EXCERPTED TEXT:
+===+
COVID-19 Misinformation from Official Sources During the Pandemic

Todd Rokita, Dr. Jay Bhattacharya, Dr. Kulldorff;

The Office of the Surgeon General requested information on the prevalence of health misinformation during the COVID-19 pandemic and the impact of such misinformation on the U.S. public health system in order to be better prepared to respond to a future public health crisis.
We agree that misinformation has been a major problem during the pandemic. The spread of inaccurate scientific information has made it difficult for the public to make the right decisions to protect themselves, their families, and their communities from COVID-19 and the collateral public health damage arising from the pandemic countermeasures. As such, the disinformation has led to great harm in the lives and livelihoods of Americans. We submit the following examples of disinformation from the CDC and other health organizations that have shattered the public’s trust in science and public health and will take decades to repair.

1 Overcounting COVID-19: The official CDC numbers for COVID-19 deaths and hospitalizations are inaccurate. The official tallies include many people who have died with rather than from COVID-19. CDC has not distinguished deaths where COVID-19 was the primary cause of death, where COVID-19 was a contributing cause of death, or where the death was entirely unrelated to COVID-19, but they incidentally tested positive.

There are three reasons for this problem. (i) The counting of COVID-19 cases and deaths is unlike the way that public health counts the incidence and mortality caused by other diseases; physicians have been advised to fill out death certificates to privilege COVID-19 as a proximal cause, even when the medical facts suggest otherwise.1 (ii) The population-wide testing to identify asymptomatic individuals infected with the SARS-CoV-2 virus is unprecedented in human history. (iii) Although it would have been easy, CDC has not conducted random national surveys of medical charts to determine what proportion of reported COVID-19 deaths were truly due to COVID-19. Ex-post audits of death certificates and medical records in

Santa Clara County2 and Alameda County3, California, for instance, found that in ~25% of death certificates in which COVID-19 was labeled as the primary cause of death, other causes of death were more likely. The peer-reviewed literature confirms that COVID-19 is overcounted in other developed countries. Ex post audits of death certificates should be conducted to establish an accurate death count from COVID-19.
+===+
Pixel coordinate grounding data:
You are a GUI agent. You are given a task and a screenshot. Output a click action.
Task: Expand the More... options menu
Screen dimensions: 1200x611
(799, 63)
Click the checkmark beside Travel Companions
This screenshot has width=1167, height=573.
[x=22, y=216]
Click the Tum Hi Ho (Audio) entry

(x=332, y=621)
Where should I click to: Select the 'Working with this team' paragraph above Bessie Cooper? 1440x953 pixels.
+===+
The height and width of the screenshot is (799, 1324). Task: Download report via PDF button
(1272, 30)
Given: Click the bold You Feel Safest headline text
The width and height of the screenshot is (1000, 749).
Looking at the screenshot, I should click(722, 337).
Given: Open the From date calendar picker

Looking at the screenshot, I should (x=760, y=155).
+===+
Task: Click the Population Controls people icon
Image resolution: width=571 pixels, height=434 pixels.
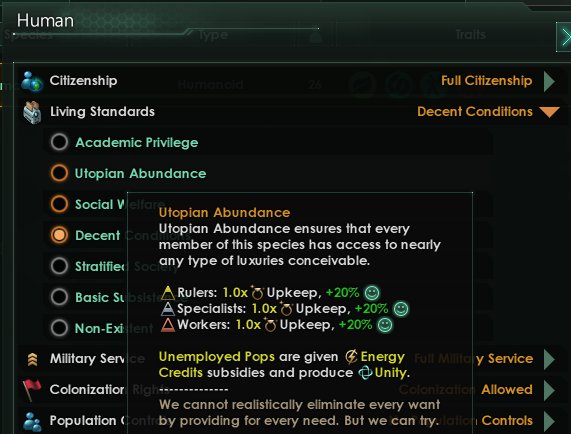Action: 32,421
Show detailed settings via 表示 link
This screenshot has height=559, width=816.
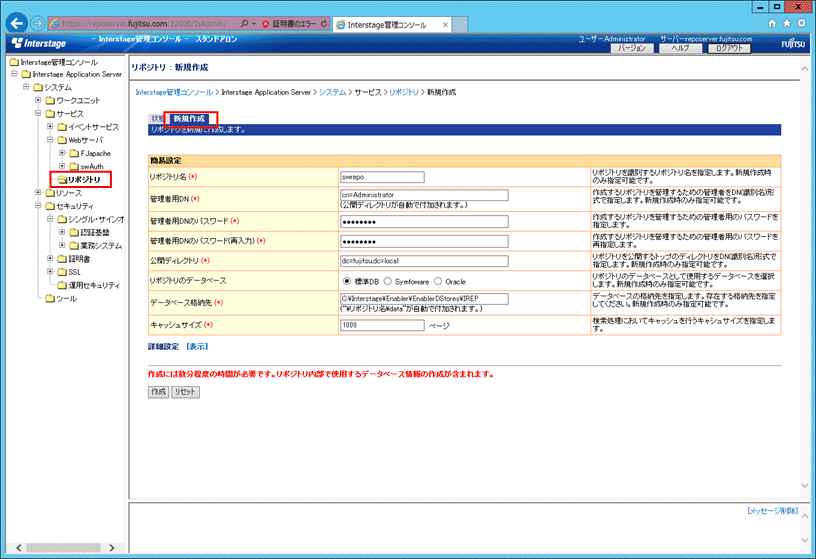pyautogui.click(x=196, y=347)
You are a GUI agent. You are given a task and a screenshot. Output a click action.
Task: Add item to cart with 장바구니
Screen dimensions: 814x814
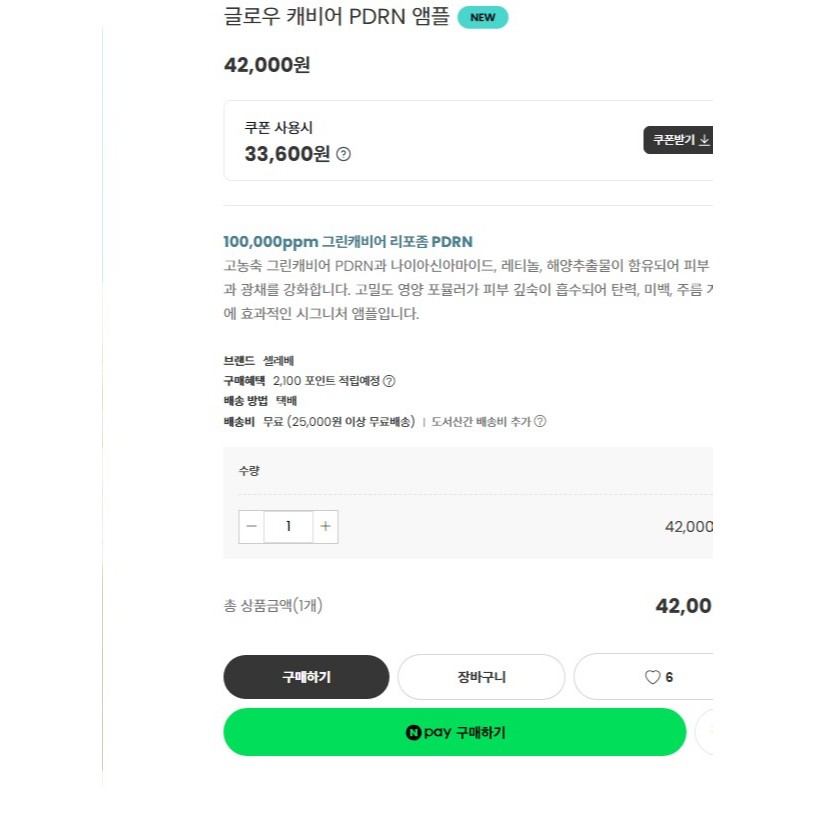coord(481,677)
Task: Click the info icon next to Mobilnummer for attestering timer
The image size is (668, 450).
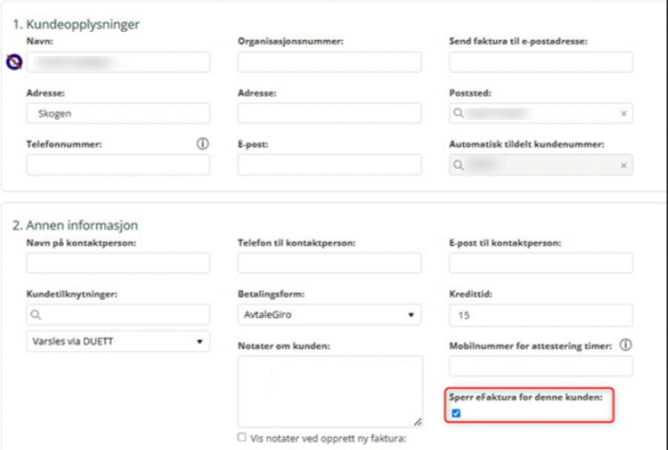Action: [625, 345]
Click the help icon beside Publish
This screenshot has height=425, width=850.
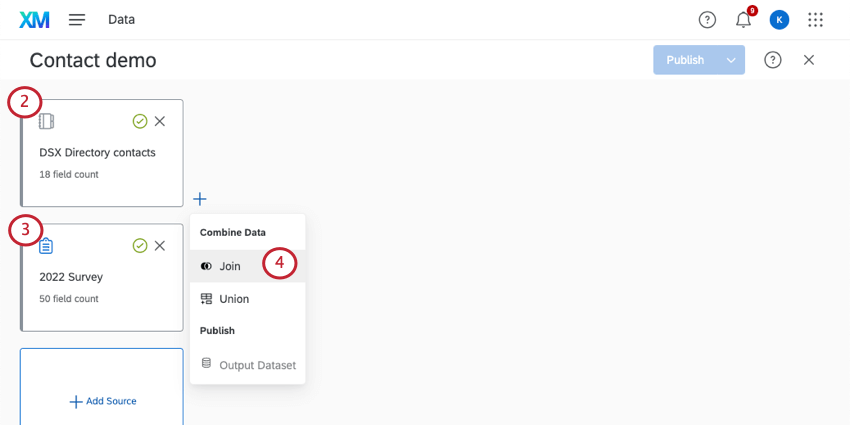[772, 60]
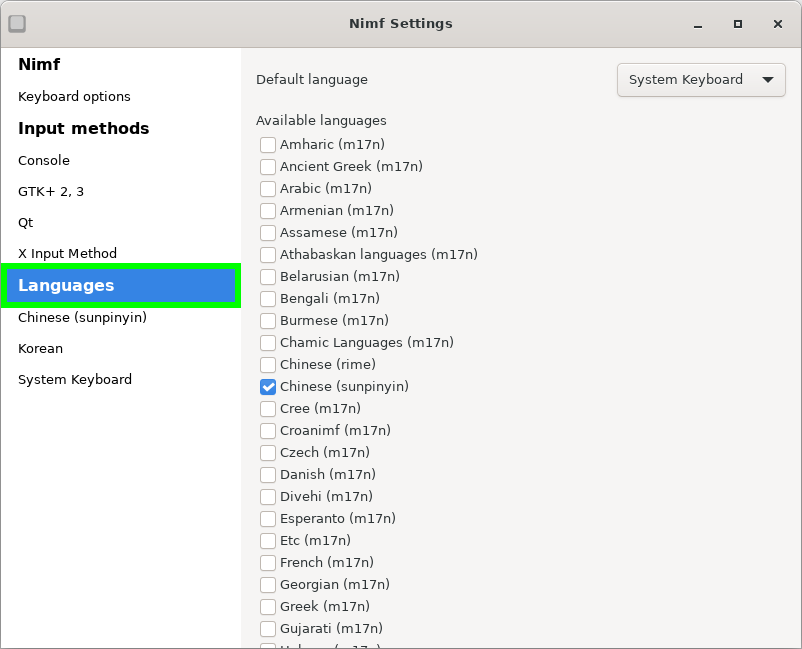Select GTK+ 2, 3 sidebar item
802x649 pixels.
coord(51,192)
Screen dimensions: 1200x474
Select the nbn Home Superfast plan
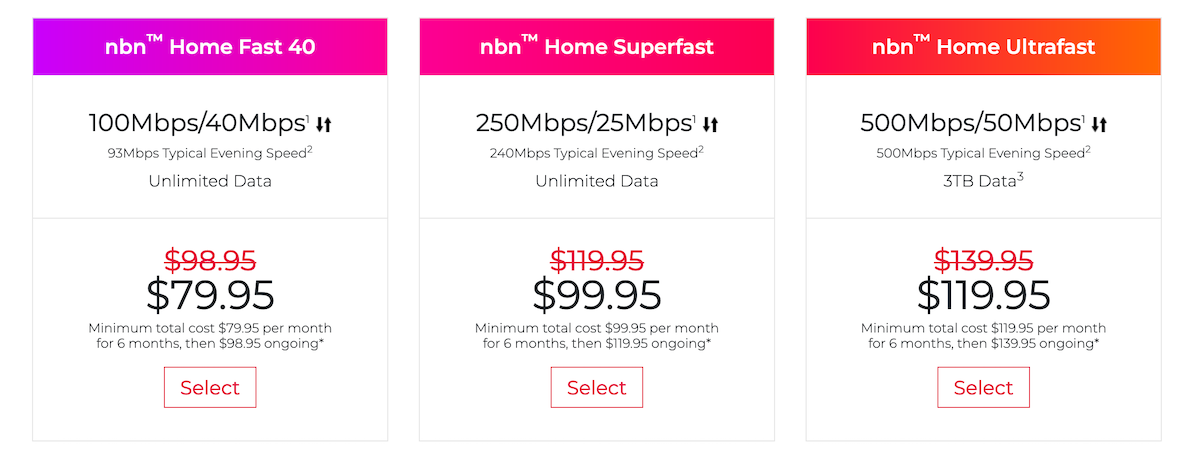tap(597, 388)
+===+
EXERCISE REQUIREMENTS:
From the text on COVID-19 misinformation, output the passage starting with "COVID-19 Misinformation from" and going on through "public health crisis.".

RESULT FOR THIS EXERCISE:
COVID-19 Misinformation from Official Sources During the Pandemic

Todd Rokita, Dr. Jay Bhattacharya, Dr. Kulldorff;

The Office of the Surgeon General requested information on the prevalence of health misinformation during the COVID-19 pandemic and the impact of such misinformation on the U.S. public health system in order to be better prepared to respond to a future public health crisis.